Lines before the one with "The image size is (834, 1112)." are left out; return that line and all that follow it, exactly, through the end of the data.

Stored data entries
--- START ---

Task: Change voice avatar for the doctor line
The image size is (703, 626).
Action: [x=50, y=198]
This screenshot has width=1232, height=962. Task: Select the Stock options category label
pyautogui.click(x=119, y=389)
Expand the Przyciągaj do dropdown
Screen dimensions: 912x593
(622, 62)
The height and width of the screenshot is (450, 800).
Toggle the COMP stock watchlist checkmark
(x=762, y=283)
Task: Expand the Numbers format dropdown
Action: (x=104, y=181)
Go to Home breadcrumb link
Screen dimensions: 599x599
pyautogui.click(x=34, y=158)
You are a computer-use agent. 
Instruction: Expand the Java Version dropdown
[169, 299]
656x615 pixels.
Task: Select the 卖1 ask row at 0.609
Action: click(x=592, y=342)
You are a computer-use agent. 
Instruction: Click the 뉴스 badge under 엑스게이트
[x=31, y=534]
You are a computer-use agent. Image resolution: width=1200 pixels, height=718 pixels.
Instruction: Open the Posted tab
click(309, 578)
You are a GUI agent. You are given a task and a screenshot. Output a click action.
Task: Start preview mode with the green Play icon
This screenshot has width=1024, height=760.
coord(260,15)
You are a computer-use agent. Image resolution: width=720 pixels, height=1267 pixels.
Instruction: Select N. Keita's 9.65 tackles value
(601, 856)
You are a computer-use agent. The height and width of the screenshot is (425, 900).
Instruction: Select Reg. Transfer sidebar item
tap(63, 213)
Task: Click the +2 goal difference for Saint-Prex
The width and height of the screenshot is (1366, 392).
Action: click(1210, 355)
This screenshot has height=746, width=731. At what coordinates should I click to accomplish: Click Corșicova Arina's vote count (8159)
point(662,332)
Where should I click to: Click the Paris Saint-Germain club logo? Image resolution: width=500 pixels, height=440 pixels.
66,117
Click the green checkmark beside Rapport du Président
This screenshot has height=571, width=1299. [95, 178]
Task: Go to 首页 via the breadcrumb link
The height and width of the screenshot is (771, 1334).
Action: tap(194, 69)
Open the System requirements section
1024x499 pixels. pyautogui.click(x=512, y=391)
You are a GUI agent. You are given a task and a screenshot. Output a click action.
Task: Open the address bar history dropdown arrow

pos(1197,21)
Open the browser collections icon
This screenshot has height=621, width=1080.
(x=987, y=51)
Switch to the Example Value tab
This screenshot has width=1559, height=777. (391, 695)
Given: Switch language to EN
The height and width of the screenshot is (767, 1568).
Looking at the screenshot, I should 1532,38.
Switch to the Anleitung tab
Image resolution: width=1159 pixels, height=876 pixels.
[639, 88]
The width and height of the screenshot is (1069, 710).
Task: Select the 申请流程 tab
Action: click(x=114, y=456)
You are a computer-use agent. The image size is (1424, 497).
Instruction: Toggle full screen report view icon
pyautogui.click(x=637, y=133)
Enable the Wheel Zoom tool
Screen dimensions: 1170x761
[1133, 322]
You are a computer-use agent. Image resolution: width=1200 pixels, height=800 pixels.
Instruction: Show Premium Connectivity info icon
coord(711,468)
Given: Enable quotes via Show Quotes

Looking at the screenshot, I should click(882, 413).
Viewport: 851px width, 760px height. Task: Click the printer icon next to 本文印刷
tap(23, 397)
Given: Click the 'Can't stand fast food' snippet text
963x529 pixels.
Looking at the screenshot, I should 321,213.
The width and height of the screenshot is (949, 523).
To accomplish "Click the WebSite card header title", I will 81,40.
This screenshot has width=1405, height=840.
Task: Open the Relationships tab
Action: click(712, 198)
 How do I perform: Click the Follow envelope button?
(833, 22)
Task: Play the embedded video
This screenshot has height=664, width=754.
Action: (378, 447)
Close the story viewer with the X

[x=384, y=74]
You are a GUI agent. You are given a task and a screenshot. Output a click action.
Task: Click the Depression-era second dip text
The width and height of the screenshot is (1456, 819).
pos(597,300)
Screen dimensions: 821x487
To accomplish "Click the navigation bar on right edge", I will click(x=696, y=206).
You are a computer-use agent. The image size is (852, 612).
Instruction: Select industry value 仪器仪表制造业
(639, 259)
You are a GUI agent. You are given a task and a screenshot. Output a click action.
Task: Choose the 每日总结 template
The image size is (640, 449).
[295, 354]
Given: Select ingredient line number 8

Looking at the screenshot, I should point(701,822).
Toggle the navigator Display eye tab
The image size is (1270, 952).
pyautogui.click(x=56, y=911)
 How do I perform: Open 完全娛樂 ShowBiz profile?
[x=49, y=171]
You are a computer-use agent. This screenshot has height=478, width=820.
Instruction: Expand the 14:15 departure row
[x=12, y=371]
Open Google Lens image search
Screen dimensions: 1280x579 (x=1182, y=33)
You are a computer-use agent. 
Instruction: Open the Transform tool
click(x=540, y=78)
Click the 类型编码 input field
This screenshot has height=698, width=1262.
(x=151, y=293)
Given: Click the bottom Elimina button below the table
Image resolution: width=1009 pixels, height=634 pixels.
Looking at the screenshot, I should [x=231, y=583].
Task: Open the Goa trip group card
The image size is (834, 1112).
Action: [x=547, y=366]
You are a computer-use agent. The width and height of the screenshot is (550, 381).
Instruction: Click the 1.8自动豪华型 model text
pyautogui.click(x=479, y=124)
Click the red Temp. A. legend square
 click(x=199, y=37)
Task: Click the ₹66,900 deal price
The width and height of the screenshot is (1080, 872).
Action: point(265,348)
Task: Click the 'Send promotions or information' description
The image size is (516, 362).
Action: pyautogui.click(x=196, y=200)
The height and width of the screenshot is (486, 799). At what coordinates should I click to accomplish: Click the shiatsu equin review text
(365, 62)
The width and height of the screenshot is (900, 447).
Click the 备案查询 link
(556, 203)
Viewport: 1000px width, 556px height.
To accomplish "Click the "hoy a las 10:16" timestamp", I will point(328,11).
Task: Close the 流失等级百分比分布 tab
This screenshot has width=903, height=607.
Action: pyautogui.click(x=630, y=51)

--- END ---

**Response area**
The image size is (834, 1112).
Action: [x=547, y=366]
You are a computer-use agent. The width and height of the screenshot is (550, 381).
Instruction: Click the 1.8自动豪华型 model text
pyautogui.click(x=479, y=124)
Click the red Temp. A. legend square
 click(x=199, y=37)
Task: Click the ₹66,900 deal price
The width and height of the screenshot is (1080, 872).
Action: point(265,348)
Task: Click the 'Send promotions or information' description
The image size is (516, 362).
Action: pyautogui.click(x=196, y=200)
The height and width of the screenshot is (486, 799). At what coordinates should I click to accomplish: Click the shiatsu equin review text
(365, 62)
The width and height of the screenshot is (900, 447).
Click the 备案查询 link
(556, 203)
Viewport: 1000px width, 556px height.
To accomplish "Click the "hoy a las 10:16" timestamp", I will point(328,11).
Task: Close the 流失等级百分比分布 tab
This screenshot has width=903, height=607.
Action: pyautogui.click(x=630, y=51)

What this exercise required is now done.